* _Recorded information_:
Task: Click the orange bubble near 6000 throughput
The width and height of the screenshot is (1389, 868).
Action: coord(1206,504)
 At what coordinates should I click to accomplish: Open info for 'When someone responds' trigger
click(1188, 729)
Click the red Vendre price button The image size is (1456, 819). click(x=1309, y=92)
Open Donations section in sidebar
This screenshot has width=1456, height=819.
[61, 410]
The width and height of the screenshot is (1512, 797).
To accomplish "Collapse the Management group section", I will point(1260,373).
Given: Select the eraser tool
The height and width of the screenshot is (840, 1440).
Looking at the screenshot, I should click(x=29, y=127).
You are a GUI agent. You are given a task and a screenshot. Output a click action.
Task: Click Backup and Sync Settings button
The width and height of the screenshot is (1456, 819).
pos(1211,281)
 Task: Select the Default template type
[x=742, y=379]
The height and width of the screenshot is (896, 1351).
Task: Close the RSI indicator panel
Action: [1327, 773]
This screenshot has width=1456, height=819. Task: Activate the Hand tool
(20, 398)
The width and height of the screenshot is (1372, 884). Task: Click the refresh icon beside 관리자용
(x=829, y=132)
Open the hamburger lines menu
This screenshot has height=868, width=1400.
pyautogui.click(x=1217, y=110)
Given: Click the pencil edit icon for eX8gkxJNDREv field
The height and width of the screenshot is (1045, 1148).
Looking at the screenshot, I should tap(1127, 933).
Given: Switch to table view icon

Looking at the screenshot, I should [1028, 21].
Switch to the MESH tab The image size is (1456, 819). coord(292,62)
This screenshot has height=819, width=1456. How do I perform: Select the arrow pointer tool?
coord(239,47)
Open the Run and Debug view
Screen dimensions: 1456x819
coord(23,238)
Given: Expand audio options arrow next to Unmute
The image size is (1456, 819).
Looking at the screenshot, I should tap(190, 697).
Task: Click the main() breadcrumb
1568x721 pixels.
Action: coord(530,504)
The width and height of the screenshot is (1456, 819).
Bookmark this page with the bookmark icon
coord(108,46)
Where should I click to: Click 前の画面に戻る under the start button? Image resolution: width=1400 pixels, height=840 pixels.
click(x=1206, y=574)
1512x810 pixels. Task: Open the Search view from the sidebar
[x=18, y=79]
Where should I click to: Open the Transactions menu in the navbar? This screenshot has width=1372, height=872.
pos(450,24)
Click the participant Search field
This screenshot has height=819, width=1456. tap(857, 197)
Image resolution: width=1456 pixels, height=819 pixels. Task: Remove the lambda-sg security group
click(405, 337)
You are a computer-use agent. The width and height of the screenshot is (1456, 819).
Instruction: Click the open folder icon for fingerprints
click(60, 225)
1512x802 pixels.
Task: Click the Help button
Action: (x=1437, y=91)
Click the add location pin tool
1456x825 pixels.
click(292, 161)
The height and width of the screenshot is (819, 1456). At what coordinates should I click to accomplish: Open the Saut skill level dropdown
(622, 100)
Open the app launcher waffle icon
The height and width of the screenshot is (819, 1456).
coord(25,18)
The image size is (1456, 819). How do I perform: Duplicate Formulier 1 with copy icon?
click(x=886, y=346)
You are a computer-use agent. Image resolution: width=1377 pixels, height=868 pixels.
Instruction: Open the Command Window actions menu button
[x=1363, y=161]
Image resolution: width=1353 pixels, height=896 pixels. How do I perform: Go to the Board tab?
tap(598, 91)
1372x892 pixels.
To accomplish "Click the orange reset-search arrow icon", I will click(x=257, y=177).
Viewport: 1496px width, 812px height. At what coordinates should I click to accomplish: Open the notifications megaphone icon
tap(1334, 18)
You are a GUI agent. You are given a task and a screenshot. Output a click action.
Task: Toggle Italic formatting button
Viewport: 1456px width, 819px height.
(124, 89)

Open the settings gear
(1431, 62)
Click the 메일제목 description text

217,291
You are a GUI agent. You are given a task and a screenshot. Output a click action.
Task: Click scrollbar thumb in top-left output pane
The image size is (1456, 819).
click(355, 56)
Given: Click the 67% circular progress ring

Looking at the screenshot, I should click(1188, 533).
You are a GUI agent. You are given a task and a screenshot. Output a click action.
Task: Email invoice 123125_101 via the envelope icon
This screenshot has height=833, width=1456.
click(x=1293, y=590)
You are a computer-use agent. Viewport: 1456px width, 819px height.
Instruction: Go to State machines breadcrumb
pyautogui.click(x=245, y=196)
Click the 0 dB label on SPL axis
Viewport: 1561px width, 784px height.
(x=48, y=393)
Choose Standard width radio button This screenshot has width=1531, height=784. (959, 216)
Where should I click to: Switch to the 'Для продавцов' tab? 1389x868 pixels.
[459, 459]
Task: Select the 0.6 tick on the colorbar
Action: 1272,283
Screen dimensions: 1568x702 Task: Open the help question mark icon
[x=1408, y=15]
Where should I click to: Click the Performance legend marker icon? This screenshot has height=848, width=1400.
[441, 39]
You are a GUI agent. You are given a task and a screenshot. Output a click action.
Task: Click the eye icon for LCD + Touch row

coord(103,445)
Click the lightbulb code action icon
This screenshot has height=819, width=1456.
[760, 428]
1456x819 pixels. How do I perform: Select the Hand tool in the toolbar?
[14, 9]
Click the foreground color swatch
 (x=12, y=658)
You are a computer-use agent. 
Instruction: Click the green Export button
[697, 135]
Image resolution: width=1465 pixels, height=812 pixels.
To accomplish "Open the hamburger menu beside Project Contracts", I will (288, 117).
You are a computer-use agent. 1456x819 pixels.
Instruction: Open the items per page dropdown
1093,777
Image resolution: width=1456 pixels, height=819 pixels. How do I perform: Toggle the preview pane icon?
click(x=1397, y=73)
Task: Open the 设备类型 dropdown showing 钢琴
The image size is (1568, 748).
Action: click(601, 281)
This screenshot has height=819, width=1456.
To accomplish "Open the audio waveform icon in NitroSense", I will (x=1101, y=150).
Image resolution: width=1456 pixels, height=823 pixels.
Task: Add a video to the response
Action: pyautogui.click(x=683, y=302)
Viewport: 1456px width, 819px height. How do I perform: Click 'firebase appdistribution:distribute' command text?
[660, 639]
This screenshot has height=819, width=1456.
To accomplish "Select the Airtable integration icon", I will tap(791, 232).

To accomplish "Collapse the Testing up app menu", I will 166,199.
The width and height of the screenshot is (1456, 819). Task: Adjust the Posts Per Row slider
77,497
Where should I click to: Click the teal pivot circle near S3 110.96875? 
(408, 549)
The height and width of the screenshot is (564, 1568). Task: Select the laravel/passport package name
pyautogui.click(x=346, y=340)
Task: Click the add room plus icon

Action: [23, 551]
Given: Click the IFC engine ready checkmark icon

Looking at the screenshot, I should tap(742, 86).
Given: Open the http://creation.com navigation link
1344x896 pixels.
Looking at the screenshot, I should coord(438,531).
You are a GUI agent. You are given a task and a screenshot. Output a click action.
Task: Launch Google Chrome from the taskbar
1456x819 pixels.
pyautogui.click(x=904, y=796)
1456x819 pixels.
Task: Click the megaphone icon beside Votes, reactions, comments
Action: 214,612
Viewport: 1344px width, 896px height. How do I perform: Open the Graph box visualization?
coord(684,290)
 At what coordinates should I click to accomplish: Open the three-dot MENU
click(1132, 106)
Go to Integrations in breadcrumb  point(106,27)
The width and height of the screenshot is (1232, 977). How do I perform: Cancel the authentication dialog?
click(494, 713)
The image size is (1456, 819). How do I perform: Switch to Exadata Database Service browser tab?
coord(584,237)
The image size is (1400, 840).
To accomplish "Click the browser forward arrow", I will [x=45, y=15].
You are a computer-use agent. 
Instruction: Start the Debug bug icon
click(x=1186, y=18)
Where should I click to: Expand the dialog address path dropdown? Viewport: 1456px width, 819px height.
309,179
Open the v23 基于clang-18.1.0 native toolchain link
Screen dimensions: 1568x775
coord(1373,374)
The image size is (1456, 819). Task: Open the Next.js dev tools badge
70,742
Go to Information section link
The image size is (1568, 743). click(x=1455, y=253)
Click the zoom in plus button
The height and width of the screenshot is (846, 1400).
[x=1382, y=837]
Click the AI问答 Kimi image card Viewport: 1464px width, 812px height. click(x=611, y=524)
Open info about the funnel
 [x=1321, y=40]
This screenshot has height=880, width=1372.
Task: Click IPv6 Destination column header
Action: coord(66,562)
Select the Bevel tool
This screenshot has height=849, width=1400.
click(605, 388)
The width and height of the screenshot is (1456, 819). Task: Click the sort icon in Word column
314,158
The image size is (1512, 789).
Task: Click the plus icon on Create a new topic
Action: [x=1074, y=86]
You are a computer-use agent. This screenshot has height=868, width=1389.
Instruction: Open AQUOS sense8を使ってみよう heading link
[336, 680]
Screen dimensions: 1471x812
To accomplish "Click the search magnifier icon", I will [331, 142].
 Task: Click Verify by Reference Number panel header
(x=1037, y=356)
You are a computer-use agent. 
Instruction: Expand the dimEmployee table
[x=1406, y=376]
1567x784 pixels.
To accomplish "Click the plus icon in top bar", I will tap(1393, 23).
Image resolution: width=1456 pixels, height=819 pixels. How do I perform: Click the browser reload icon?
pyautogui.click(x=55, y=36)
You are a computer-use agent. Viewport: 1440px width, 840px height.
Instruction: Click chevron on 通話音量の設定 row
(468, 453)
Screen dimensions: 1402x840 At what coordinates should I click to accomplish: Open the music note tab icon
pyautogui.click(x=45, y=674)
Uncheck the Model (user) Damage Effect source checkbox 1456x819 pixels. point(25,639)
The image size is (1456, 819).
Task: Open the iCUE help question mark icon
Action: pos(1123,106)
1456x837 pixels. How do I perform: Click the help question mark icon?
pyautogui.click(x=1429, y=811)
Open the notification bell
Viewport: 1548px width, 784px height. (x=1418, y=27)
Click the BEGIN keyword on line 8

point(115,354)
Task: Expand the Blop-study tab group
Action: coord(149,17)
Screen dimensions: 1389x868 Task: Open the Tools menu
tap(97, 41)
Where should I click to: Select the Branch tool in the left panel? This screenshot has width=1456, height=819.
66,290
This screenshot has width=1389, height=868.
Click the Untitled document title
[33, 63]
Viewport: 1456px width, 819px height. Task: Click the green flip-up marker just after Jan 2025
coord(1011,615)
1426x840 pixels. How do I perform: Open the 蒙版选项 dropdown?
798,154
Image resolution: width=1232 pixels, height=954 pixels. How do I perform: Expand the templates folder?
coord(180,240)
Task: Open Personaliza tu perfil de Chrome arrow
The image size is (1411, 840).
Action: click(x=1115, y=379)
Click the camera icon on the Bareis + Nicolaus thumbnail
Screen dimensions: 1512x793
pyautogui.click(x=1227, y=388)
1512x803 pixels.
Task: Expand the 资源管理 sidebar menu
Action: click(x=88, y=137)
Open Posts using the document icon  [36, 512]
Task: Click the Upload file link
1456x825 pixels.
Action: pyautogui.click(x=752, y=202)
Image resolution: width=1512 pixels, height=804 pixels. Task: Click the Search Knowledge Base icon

* _Task goal_: In the listing above, show every line with the word "Chrome".

* _Output of the task_:
Task: Launch Google Chrome from the taskbar
Task: Open Personaliza tu perfil de Chrome arrow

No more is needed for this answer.